Try it →
Determine the number of lines in the data that contain "width", and write only that number.

Collected data entries:
::::
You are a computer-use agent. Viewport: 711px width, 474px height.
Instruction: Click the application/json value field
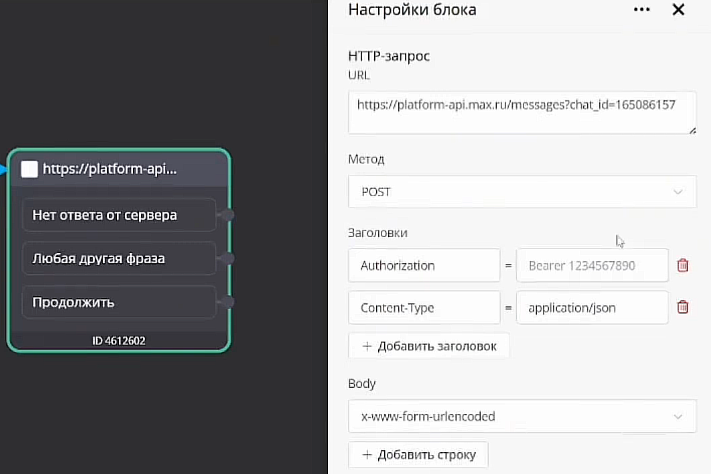(592, 308)
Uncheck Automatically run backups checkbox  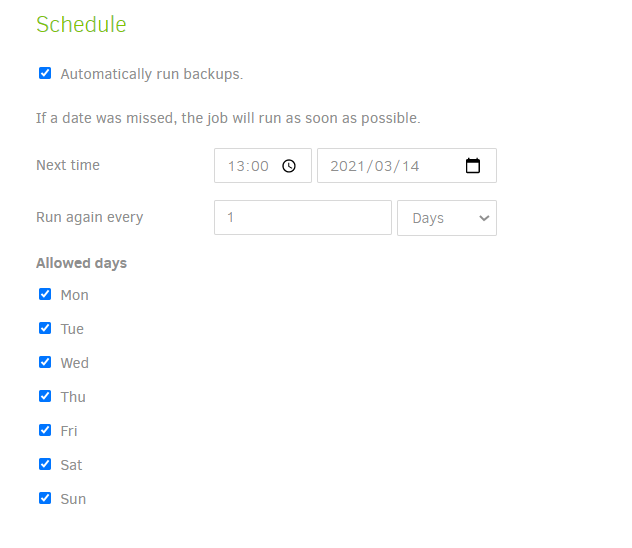click(45, 73)
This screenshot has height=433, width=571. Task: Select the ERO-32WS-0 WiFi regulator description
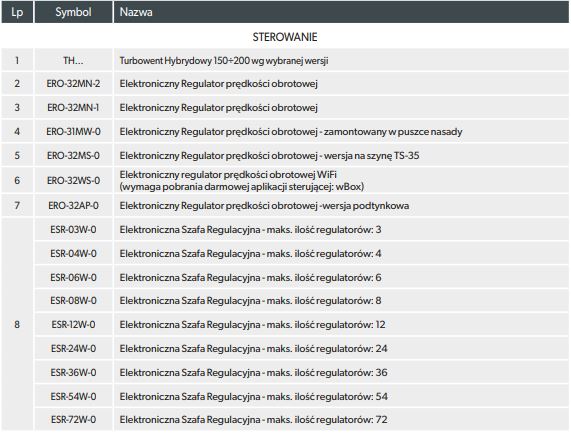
::::
Exercise response →
2